**INFORMATION**
--- --- ---
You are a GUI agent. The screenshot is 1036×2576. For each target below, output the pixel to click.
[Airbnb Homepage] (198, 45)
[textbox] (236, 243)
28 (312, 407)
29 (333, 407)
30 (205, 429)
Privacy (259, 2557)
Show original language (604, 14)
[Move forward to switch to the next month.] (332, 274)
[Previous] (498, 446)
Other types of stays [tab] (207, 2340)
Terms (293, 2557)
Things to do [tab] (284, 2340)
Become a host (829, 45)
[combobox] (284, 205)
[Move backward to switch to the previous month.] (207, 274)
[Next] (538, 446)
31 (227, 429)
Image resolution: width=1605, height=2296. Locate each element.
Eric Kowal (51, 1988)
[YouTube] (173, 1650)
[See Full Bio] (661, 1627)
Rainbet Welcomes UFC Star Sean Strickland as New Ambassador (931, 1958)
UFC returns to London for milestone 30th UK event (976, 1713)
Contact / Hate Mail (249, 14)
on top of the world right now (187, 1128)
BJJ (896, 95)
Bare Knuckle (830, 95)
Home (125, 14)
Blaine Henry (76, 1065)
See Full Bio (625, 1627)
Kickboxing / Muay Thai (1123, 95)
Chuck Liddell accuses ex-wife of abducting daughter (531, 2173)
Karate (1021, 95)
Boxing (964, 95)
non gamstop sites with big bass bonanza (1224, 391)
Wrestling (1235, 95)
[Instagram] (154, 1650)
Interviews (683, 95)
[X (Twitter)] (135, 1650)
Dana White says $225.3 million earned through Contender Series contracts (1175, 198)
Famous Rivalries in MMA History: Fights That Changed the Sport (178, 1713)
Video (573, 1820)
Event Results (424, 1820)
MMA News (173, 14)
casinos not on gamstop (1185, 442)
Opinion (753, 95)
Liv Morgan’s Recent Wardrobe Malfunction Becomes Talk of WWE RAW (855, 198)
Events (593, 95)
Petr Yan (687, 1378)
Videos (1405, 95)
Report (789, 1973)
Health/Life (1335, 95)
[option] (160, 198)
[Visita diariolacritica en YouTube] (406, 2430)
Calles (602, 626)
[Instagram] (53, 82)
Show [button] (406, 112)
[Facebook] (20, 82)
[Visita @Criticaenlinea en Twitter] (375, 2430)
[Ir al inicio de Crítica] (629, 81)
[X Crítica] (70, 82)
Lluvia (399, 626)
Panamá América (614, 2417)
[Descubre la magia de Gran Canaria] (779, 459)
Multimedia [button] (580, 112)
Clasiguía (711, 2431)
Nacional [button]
--- --- ---
**PROBLEM TO SOLVE**
In the lines above, every record is to be repeated exactly.

**OUTPUT BELOW**
You are a GUI agent. The screenshot is 1036×2576. For each target below, output the pixel to click.
[Airbnb Homepage] (198, 45)
[textbox] (236, 243)
28 (312, 407)
29 (333, 407)
30 (205, 429)
Privacy (259, 2557)
Show original language (604, 14)
[Move forward to switch to the next month.] (332, 274)
[Previous] (498, 446)
Other types of stays [tab] (207, 2340)
Terms (293, 2557)
Things to do [tab] (284, 2340)
Become a host (829, 45)
[combobox] (284, 205)
[Move backward to switch to the previous month.] (207, 274)
[Next] (538, 446)
31 (227, 429)
Image resolution: width=1605, height=2296. Locate each element.
Eric Kowal (51, 1988)
[YouTube] (173, 1650)
[See Full Bio] (661, 1627)
Rainbet Welcomes UFC Star Sean Strickland as New Ambassador (931, 1958)
UFC returns to London for milestone 30th UK event (976, 1713)
Contact / Hate Mail (249, 14)
on top of the world right now (187, 1128)
BJJ (896, 95)
Bare Knuckle (830, 95)
Home (125, 14)
Blaine Henry (76, 1065)
See Full Bio (625, 1627)
Kickboxing / Muay Thai (1123, 95)
Chuck Liddell accuses ex-wife of abducting daughter (531, 2173)
Karate (1021, 95)
Boxing (964, 95)
non gamstop sites with big bass bonanza (1224, 391)
Wrestling (1235, 95)
[Instagram] (154, 1650)
Interviews (683, 95)
[X (Twitter)] (135, 1650)
Dana White says $225.3 million earned through Contender Series contracts (1175, 198)
Famous Rivalries in MMA History: Fights That Changed the Sport (178, 1713)
Video (573, 1820)
Event Results (424, 1820)
MMA News (173, 14)
casinos not on gamstop (1185, 442)
Opinion (753, 95)
Liv Morgan’s Recent Wardrobe Malfunction Becomes Talk of WWE RAW (855, 198)
Events (593, 95)
Petr Yan (687, 1378)
Videos (1405, 95)
Report (789, 1973)
Health/Life (1335, 95)
[option] (160, 198)
[Visita diariolacritica en YouTube] (406, 2430)
Calles (602, 626)
[Instagram] (53, 82)
Show [button] (406, 112)
[Facebook] (20, 82)
[Visita @Criticaenlinea en Twitter] (375, 2430)
[Ir al inicio de Crítica] (629, 81)
[X Crítica] (70, 82)
Lluvia (399, 626)
Panamá América (614, 2417)
[Descubre la magia de Gran Canaria] (779, 459)
Multimedia [button] (580, 112)
Clasiguía (711, 2431)
Nacional [button]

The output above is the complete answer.